AER LINGUS has posted a strong set of third-quarter results with revenues and operating profit well ahead of last year, although analysts warned that concerns about the pensions issue remain.
Operating profit in the third quarter was €94.6 million, an increase of 19.4 per cent on the previous year, despite higher fuel costs and airport charges.
Revenue was up 5.9 per cent on the previous year, while total capacity deployment increased by 1.2 per cent. Overall yields per passenger were up 4 per cent during the quarter.
Aer Lingus’s share price closed up 7.5 per cent at 72 cents yesterday, as the company said it expected to report full-year results at the upper end of current expectations.

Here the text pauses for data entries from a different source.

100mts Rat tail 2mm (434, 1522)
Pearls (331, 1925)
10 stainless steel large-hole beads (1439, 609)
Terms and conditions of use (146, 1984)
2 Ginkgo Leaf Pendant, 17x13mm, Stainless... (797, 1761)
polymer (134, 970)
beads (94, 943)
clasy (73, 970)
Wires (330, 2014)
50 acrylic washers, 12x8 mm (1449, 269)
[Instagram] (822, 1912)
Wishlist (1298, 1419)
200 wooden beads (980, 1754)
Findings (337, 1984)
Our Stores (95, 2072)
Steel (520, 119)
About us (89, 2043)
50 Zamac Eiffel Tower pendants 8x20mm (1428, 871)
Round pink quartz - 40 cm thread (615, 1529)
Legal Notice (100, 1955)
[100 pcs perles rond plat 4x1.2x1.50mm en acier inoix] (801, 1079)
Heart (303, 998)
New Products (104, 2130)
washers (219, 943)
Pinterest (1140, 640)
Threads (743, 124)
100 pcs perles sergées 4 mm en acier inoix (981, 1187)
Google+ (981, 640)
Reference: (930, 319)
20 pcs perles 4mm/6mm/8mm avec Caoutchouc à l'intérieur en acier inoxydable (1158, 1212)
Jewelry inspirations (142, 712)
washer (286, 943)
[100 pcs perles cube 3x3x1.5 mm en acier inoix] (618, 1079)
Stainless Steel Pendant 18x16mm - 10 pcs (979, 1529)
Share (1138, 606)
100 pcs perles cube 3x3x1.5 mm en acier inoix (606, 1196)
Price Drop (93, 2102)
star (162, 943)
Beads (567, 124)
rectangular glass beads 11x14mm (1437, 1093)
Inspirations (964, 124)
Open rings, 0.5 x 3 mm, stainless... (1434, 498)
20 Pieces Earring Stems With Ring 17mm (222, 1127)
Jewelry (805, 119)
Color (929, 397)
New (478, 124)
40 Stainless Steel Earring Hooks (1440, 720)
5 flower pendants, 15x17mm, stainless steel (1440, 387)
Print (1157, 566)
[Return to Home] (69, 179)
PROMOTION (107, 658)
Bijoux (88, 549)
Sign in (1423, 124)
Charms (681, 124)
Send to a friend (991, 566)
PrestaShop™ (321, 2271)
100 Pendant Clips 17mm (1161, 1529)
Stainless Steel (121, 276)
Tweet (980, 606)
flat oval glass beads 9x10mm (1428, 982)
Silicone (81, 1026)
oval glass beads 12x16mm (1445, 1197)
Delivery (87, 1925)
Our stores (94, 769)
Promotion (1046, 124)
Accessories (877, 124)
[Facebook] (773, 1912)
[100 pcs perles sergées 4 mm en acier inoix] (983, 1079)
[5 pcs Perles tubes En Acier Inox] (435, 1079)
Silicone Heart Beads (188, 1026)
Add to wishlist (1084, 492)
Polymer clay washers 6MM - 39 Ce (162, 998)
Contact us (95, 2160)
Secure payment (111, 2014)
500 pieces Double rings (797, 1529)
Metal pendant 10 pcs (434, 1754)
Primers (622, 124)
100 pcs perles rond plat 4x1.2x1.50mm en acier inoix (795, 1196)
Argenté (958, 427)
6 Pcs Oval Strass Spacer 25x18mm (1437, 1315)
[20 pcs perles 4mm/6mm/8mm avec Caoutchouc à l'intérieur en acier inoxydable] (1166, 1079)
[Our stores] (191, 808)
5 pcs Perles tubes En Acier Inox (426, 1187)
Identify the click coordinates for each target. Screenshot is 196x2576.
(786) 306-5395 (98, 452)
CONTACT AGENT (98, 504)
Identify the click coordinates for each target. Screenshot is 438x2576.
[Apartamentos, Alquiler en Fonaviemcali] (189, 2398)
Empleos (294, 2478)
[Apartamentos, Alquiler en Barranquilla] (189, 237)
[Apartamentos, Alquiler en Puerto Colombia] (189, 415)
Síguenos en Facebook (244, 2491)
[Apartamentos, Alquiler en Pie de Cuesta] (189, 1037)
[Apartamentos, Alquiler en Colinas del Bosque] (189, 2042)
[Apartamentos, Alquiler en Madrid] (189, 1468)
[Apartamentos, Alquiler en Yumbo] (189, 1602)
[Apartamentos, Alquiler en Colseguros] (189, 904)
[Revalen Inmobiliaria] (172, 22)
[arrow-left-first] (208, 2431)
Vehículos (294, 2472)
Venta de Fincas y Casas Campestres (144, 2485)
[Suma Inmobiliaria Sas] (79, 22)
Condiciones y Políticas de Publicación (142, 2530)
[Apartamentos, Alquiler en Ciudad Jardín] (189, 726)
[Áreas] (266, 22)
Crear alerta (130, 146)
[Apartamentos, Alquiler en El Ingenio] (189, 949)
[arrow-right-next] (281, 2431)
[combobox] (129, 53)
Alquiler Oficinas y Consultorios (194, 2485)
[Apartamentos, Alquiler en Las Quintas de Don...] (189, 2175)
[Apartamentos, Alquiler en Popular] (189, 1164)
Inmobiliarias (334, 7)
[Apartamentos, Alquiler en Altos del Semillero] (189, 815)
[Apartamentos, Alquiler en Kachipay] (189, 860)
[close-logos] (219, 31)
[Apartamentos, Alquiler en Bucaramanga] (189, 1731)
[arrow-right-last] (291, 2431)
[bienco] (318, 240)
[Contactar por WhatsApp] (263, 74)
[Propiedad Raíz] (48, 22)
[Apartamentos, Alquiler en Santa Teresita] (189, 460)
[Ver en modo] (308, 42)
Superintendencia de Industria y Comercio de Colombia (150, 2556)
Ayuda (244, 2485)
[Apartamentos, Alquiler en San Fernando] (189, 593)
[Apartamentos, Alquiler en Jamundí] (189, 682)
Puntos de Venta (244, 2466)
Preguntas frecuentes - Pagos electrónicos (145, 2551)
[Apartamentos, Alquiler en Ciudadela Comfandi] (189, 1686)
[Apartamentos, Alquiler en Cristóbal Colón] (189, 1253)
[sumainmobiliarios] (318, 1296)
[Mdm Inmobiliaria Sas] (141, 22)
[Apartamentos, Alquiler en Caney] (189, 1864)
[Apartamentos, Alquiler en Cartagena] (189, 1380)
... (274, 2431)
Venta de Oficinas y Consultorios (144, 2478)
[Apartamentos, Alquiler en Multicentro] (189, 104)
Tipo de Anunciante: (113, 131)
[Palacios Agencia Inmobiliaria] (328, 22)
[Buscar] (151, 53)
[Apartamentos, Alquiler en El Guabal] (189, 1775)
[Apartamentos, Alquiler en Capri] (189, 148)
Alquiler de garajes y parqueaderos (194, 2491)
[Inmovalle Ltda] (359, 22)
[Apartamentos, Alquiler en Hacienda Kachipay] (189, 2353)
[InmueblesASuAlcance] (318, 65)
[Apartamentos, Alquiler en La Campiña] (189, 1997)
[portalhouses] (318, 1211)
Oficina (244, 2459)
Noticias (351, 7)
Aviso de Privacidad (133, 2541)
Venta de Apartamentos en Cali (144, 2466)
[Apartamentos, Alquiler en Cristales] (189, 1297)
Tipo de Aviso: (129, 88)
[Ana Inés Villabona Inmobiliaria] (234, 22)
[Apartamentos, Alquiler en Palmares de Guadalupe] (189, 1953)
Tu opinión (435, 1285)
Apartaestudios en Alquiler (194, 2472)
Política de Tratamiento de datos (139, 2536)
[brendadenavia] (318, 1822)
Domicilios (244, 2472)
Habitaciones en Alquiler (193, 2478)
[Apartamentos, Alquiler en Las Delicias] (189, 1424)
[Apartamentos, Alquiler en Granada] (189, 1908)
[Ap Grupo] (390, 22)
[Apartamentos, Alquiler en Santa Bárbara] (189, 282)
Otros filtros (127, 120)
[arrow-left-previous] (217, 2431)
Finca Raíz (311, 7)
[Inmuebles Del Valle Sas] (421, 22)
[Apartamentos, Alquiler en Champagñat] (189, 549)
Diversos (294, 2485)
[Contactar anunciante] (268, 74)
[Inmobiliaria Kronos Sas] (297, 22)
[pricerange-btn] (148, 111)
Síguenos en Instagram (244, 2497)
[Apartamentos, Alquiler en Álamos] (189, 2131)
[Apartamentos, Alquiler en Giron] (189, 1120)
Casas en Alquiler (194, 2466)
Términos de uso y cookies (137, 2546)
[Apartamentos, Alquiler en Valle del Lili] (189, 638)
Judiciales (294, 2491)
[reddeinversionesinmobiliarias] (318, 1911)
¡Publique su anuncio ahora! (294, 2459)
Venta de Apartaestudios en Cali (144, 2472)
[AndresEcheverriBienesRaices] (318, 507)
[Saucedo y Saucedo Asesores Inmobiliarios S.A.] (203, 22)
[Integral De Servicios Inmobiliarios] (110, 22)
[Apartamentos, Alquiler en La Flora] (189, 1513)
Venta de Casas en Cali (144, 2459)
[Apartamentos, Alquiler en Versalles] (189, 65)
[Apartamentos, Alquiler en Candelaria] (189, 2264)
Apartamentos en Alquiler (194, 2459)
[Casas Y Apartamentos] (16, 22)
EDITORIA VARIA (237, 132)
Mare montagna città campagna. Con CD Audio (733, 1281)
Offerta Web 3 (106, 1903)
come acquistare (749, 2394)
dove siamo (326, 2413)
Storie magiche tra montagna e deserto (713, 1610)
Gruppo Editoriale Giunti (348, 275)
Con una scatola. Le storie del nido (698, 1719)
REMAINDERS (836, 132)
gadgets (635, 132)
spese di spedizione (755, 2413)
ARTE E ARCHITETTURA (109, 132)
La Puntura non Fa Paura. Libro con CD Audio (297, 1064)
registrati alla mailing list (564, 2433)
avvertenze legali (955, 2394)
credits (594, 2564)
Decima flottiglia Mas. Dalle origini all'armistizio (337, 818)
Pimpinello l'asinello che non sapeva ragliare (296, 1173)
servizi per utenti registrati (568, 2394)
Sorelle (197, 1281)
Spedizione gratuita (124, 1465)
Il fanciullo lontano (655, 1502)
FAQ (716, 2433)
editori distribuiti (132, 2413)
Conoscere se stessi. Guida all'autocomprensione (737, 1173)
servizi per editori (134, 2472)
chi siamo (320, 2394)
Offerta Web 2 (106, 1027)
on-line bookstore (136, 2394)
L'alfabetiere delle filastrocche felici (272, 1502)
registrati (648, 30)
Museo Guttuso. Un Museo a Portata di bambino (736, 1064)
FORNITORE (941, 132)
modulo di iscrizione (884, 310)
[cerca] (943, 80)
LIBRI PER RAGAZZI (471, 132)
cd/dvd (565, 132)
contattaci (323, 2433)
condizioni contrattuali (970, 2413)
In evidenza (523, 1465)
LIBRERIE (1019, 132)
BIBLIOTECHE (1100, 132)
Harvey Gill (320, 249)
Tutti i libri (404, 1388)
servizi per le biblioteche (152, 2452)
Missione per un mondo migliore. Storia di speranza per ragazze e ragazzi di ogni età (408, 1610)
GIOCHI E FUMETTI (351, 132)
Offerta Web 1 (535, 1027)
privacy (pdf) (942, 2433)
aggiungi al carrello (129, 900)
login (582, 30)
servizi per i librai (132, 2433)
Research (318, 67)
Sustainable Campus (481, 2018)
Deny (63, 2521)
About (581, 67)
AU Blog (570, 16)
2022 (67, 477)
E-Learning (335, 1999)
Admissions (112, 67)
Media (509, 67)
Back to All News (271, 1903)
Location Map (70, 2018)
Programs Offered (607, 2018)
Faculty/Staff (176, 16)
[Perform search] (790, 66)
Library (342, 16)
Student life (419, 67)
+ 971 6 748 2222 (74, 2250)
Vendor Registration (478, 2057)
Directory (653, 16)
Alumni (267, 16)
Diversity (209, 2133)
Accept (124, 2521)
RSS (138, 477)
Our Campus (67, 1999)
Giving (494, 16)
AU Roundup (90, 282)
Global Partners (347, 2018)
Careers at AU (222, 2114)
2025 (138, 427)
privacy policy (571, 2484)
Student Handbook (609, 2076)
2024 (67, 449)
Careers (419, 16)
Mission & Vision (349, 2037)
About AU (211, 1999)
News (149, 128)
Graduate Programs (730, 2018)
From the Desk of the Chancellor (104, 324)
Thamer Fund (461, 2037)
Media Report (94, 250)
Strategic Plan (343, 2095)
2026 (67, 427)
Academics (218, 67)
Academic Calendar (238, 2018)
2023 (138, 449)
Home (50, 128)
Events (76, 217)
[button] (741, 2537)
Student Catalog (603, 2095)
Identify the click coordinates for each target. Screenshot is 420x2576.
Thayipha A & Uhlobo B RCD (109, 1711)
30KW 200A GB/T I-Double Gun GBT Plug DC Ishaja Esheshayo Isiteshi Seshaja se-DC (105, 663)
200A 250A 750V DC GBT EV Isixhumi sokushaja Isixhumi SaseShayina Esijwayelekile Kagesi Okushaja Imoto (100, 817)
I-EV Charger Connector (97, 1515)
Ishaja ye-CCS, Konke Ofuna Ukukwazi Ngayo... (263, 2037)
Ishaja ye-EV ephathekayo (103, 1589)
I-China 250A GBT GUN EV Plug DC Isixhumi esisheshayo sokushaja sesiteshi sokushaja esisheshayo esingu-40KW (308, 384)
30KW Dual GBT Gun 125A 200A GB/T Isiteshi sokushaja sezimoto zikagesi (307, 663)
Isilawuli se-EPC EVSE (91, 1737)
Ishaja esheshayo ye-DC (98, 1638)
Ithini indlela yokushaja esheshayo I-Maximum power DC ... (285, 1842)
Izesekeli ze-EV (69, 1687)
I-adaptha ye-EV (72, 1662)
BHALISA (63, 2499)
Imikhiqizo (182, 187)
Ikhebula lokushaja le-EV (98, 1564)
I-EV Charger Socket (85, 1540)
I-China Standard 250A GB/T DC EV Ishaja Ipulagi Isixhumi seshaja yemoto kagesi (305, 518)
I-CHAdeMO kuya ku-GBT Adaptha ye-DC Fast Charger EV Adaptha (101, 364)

However, Aer Lingus reported “no developments” in relation to pension risks and uncertainties, although chief executive Christoph Mueller said progress should be made in early 2012.
The scheme’s trustees are due to provide an update of the deficit before the end of the year.
“Unfortunately the operational side of things is only one part of the story in Aer Lingus,” NCB stockbrokers said in a note. “The pensions issue continues to overhang the stock.”
On Wednesday, Ryanair, a 29 per cent shareholder, called on Aer Lingus to hold an egm to discuss Aer Lingus’s €30 million settlement with the Revenue in relation to the controversial “leave and return” scheme.
It is also calling on Aer Lingus to publish the Deloitte/McCann Fitzgerald report on the scheme.
At the announcement of the creation of 150 jobs by Dublin Aerospace at Dublin airport yesterday, Mr Mueller said the report would not be published at this time. “The board has received legal advice not to publish that report at this point.”
He said Aer Lingus’s strong third-quarter results had been “primarily revenue-driven”, but had also benefited from the cost-saving programme.
Revenue from short-haul routes during the quarter increased by 7.6 per cent to €268.3 million, with passenger volumes up 2.3 per cent, and the short-haul yield per passenger up 5.2 per cent.
Long-haul passenger fare revenue increased by 2.6 per cent to €100.4 million.
Quarter three fuel costs increased by 8.7 per cent in euro terms. As of September 30th, Aer Lingus had hedged 84 per cent of its forecasted quarter four fuel requirements at an average of $921 per metric tonne.